To this day, no reliable methods exist to find causal relationships in data. More specifically, given a statistical association between two variables, it is impossible to establish which variable is the cause and which is the effect.
As a result, acquiring additional external information, such as human expert knowledge or the temporal order of the variables, has always been necessary to determine the causal direction in bivariate relationships.
Given the importance of domain knowledge, the BayesiaLab team has developed new tools for expert knowledge elicitation for many years, such as the Bayesia Expert Knowledge Elicitation Environment (BEKEE).
Thus, the arrival of ChatGPT last year has prompted the Bayesia team to immediately leverage the potential of this new type of AI with BayesiaLab.
Hellixia is the name of BayesiaLab's subject matter assistant powered by ChatGPT. Hellixia offers a wide range of functions to help you characterize a given problem domain:
- Identify relevant dimensions of a problem domain
- Extract dimensions from a text
- Generate embeddings for learning a semantic network
- Generate meaningful descriptions for classes of nodes
- Provide tools for causal analysis
- Translate names and comments of nodes into different languages
- Generate images to be associated with nodes
In the context of machine learning and natural language processing (NLP), embedding refers to a mathematical representation of a word, phrase, sentence, or any other linguistic unit in a continuous vector space. Word embeddings, in particular, are widely used representations that capture the semantic and syntactic properties of words.

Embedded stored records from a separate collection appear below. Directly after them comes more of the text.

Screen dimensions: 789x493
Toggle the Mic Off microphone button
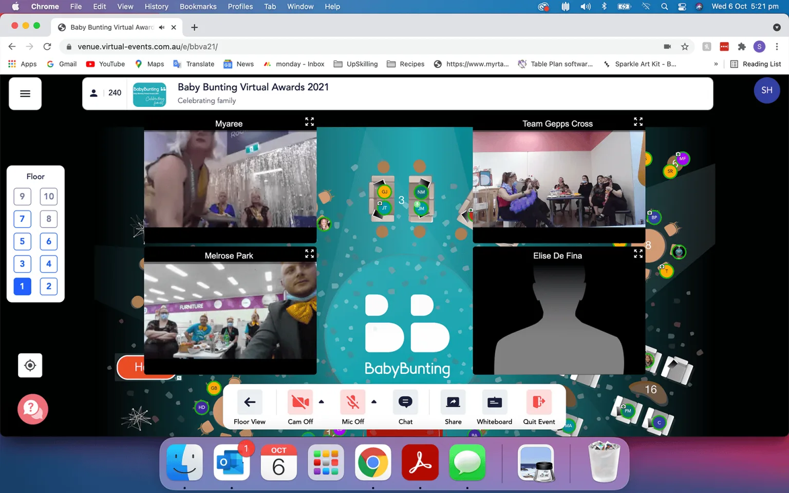click(x=353, y=408)
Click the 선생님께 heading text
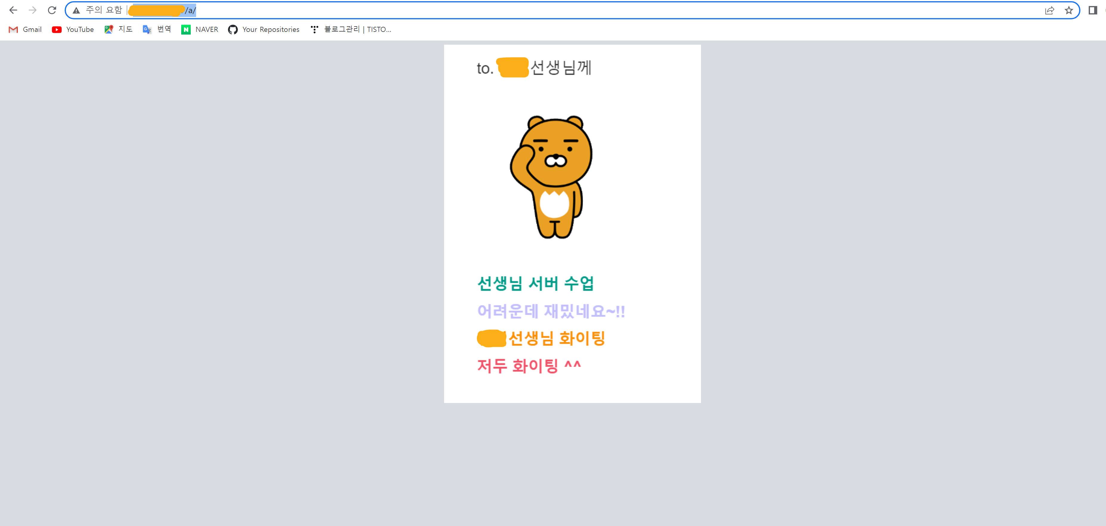The height and width of the screenshot is (526, 1106). click(x=560, y=67)
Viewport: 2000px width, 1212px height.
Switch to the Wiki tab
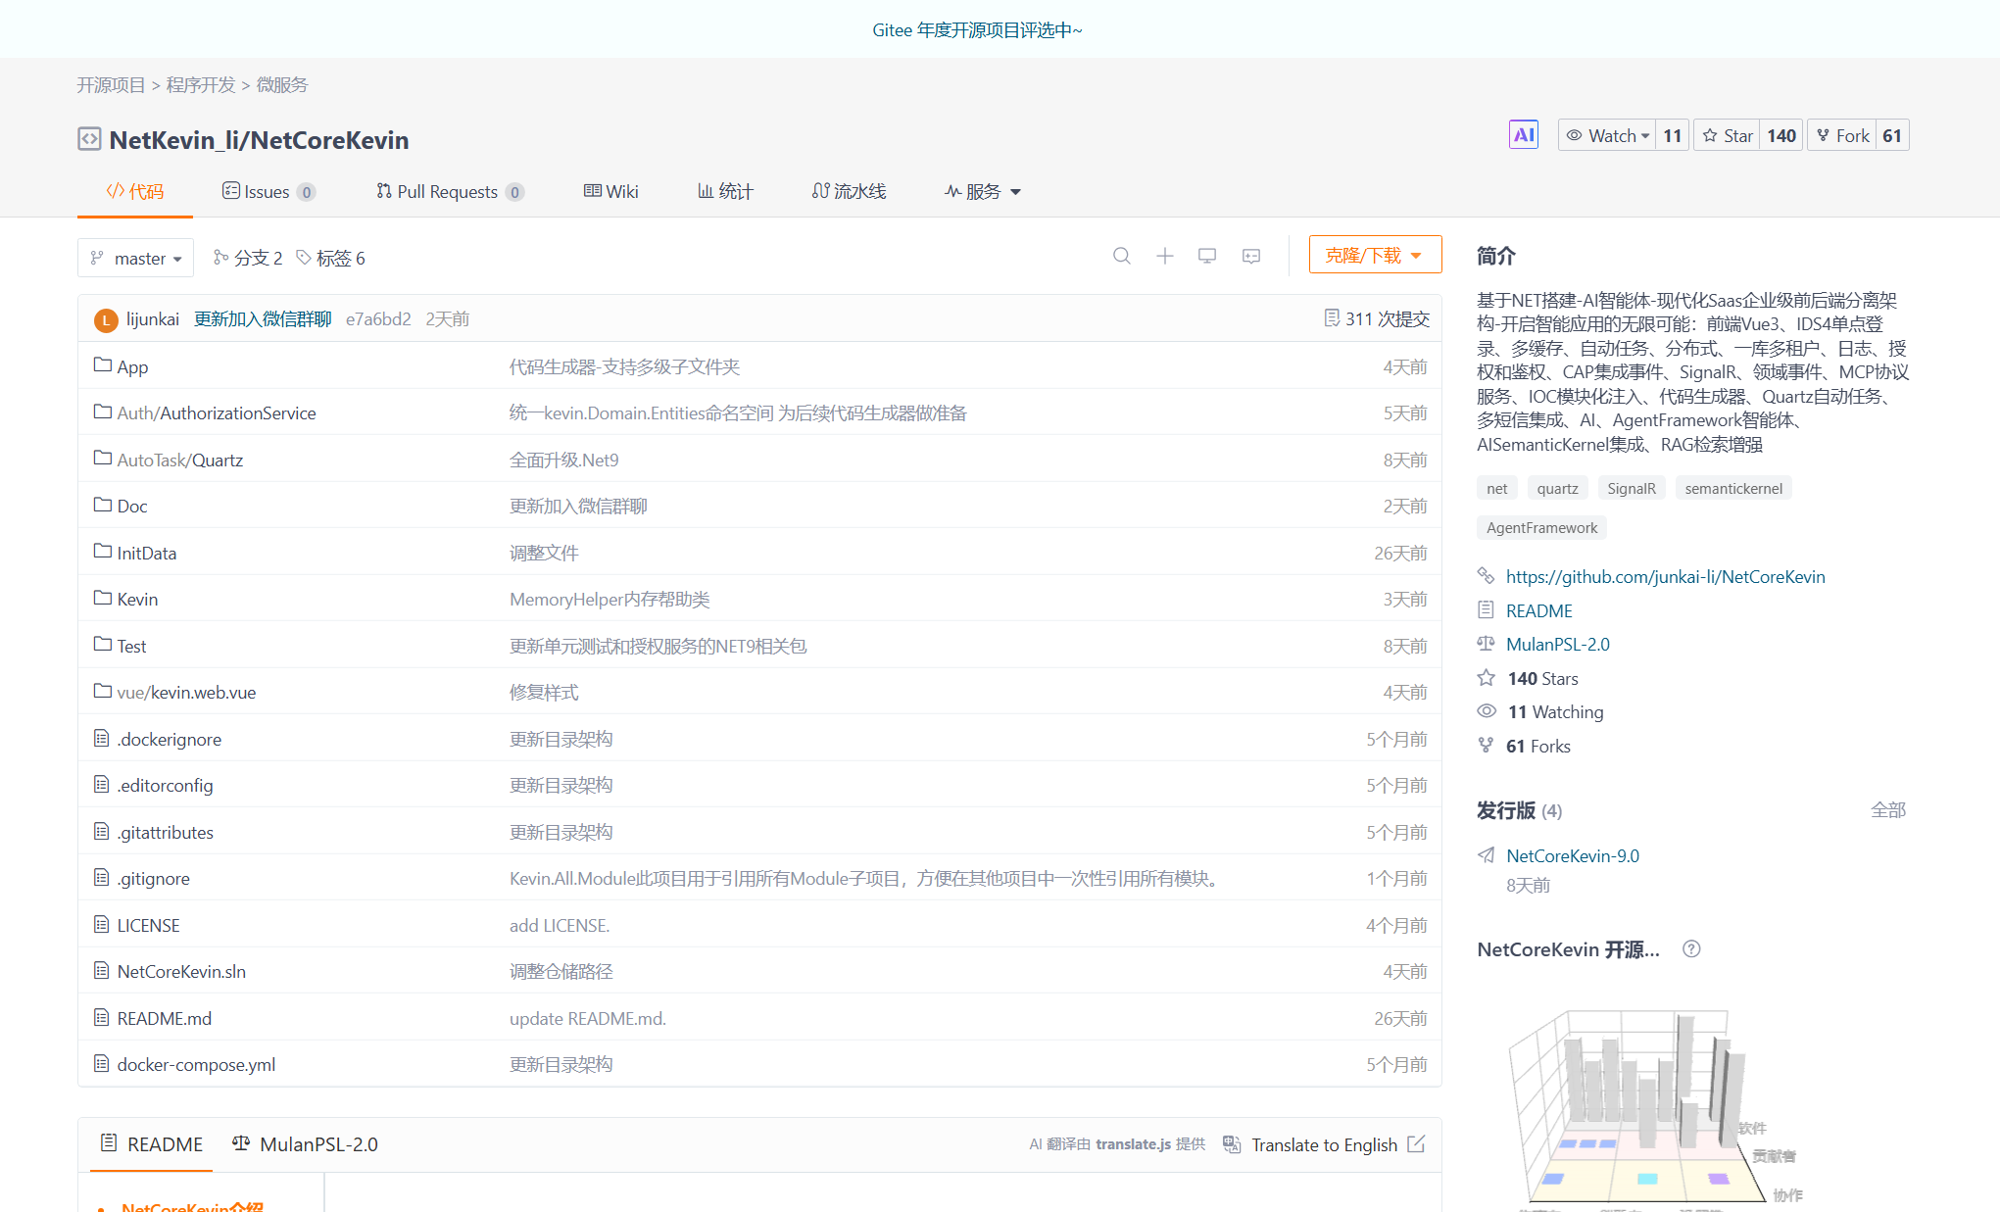[610, 191]
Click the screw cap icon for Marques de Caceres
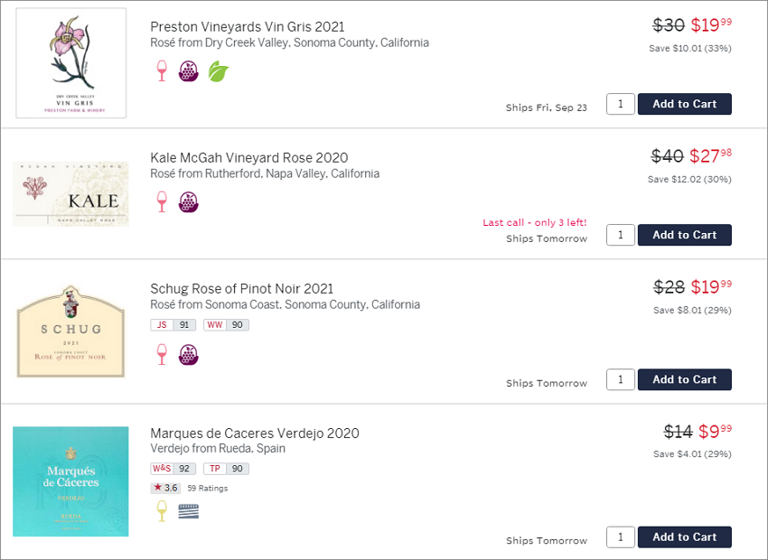Viewport: 768px width, 560px height. click(189, 511)
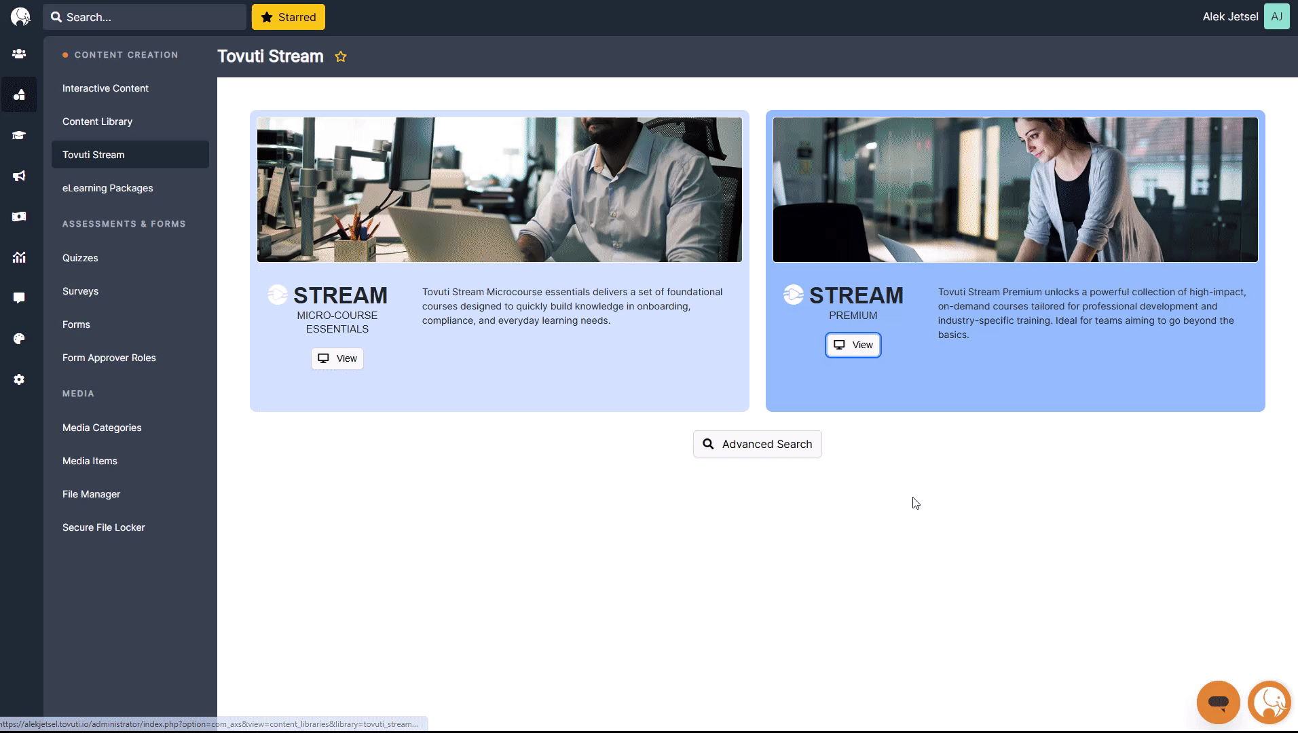Click the Stream Premium banner image
This screenshot has height=733, width=1298.
point(1015,189)
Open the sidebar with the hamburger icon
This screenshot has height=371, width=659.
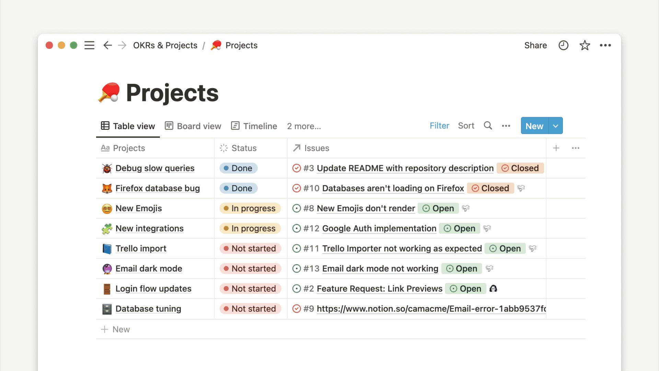click(89, 45)
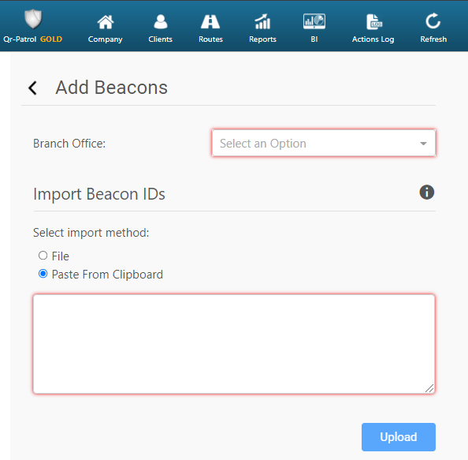
Task: Focus the clipboard paste text area
Action: point(234,344)
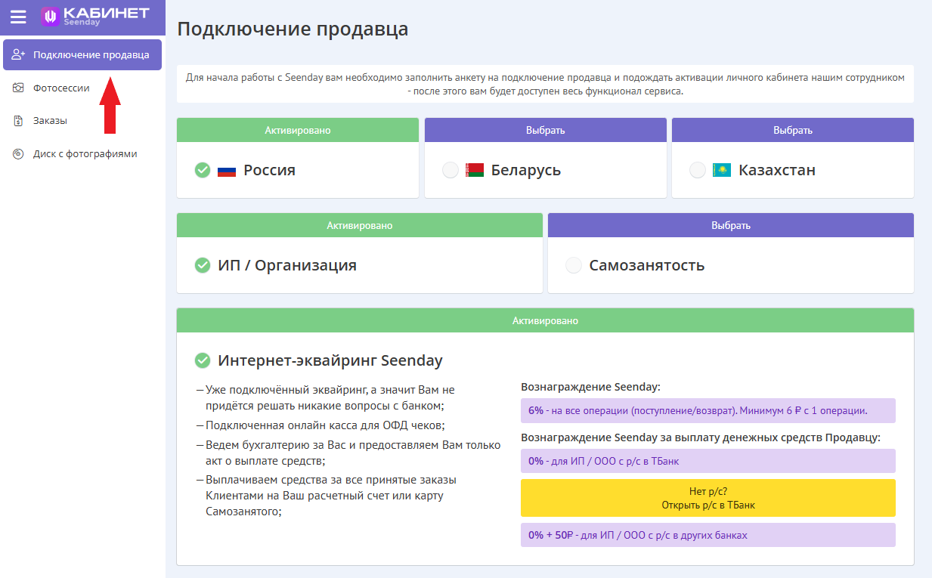Click the hamburger menu icon
Screen dimensions: 932x578
point(18,17)
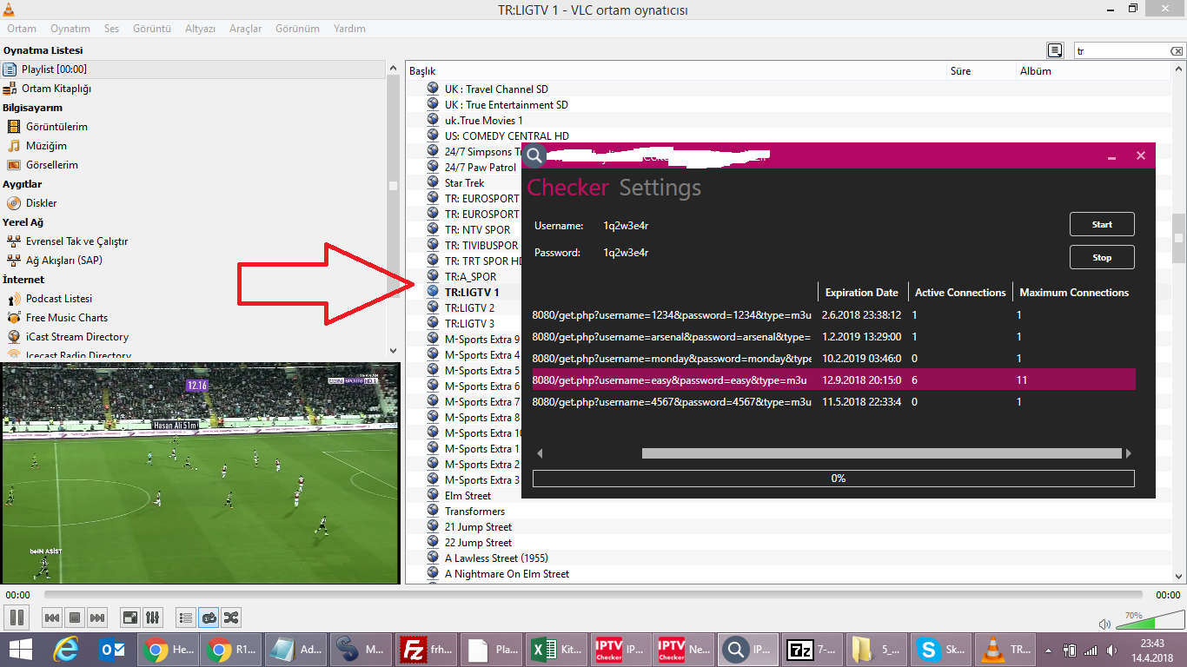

A semantic network is a graphical representation of knowledge or concepts organized in a network-like structure. It is a form of knowledge representation that depicts how different concepts or entities are related to each other through meaningful connections.
In a semantic network, concepts are represented as nodes, and their relationships are depicted as labeled links or arcs. These links indicate the connections or associations between the concepts, such as hierarchical, associative, or causal relationships.
A typical research workflow with Hellixia consists of the following steps:
- BayesiaLab utilizes its structural learning algorithms to find associations between variables.
- Then, Hellixia obtains the causal directions for the learned associations and applies them as structural priors to the network.
- Finally, with these newly defined structural priors, BayesiaLab relearns the network. The final network now represents statistical knowledge from data plus the causal knowledge obtained from ChatGPT.
The Tübingen Cause-Effect Pairs is a well-known dataset for assessing the performance of causal discovery methods. When tested against this dataset, Hellixia achieves 98% accuracy. The only errors are related to financial relationships for which Hellixia could not retrieve any causal relationships from ChatGPT.
The feature highlight of the BayesiaLab 11 is the integration of Hellixia, a subject matter assistant that leverages ChatGPT for structural knowledge elicitation.
- Chat Completion
- Image Generation
- Embedding Generation
As a result, the new Hellixia subject matter assistant can improve research workflows in several ways:
- Accelerate the qualitative part of knowledge elicitation.
- Generate practical natural language descriptions for latent factors created through BayesiaLab's clustering functions.
- Automatically create images to illustrate nodes in a network.